[Aim of the exercise] Please return all of the records verbatim, with the pictures omitted.

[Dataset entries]
━━━━

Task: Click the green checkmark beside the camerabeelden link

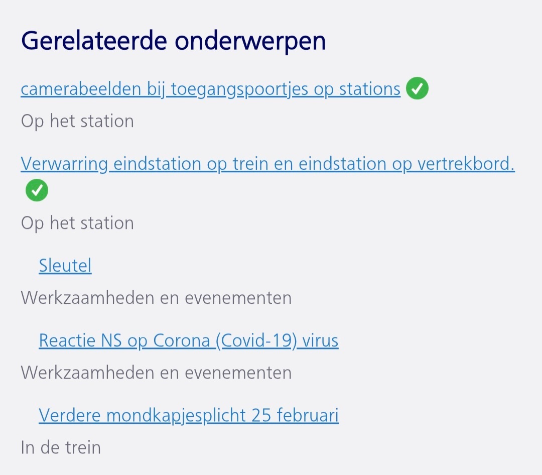Action: tap(417, 88)
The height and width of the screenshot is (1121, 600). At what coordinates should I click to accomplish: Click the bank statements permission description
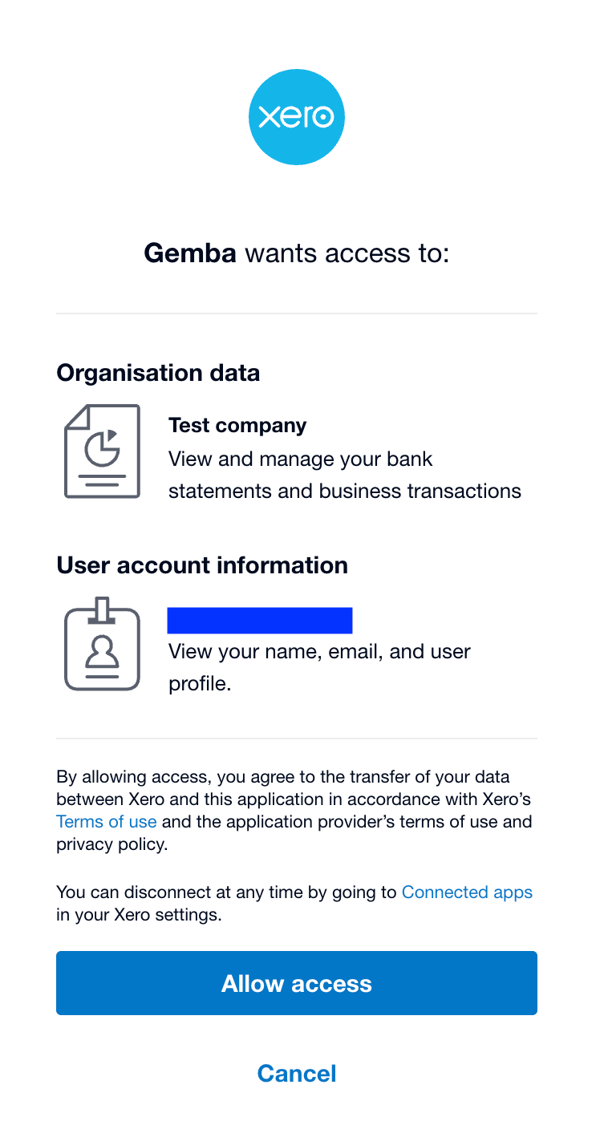[x=300, y=459]
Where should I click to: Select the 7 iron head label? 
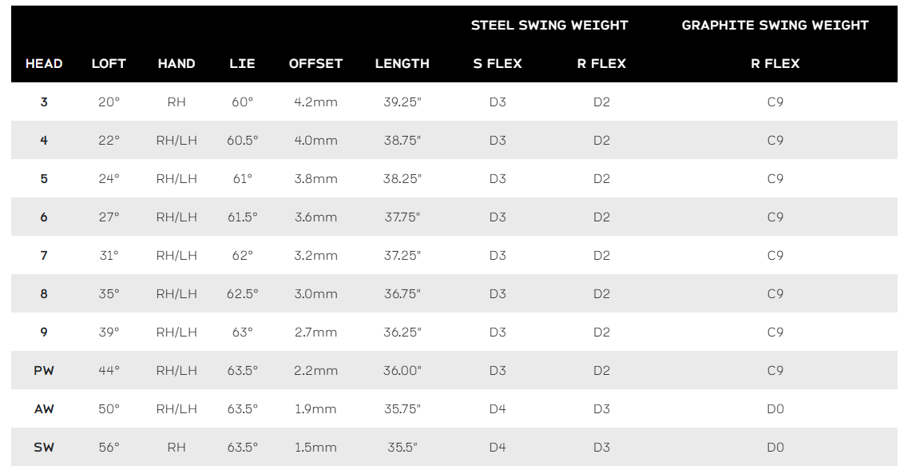[x=44, y=256]
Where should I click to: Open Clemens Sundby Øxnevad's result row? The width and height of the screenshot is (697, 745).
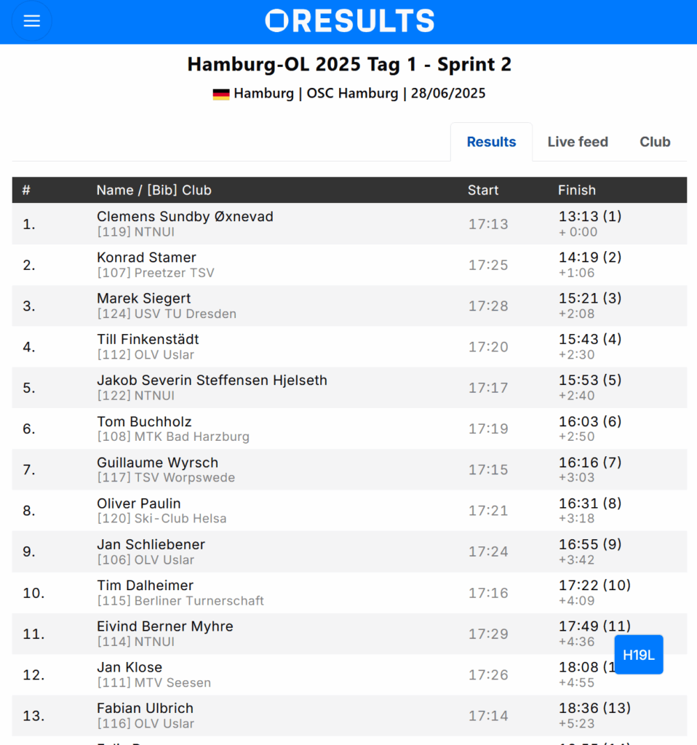(x=349, y=224)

━━━━

[Task solution]
Task: Click the green checkmark beside the camerabeelden link

Action: tap(417, 88)
The height and width of the screenshot is (1121, 600). At what coordinates should I click to accomplish: Click the bank statements permission description
[x=300, y=459]
Where should I click to: Select the 7 iron head label? 
[x=44, y=256]
Where should I click to: Open Clemens Sundby Øxnevad's result row? The width and height of the screenshot is (697, 745).
(x=349, y=224)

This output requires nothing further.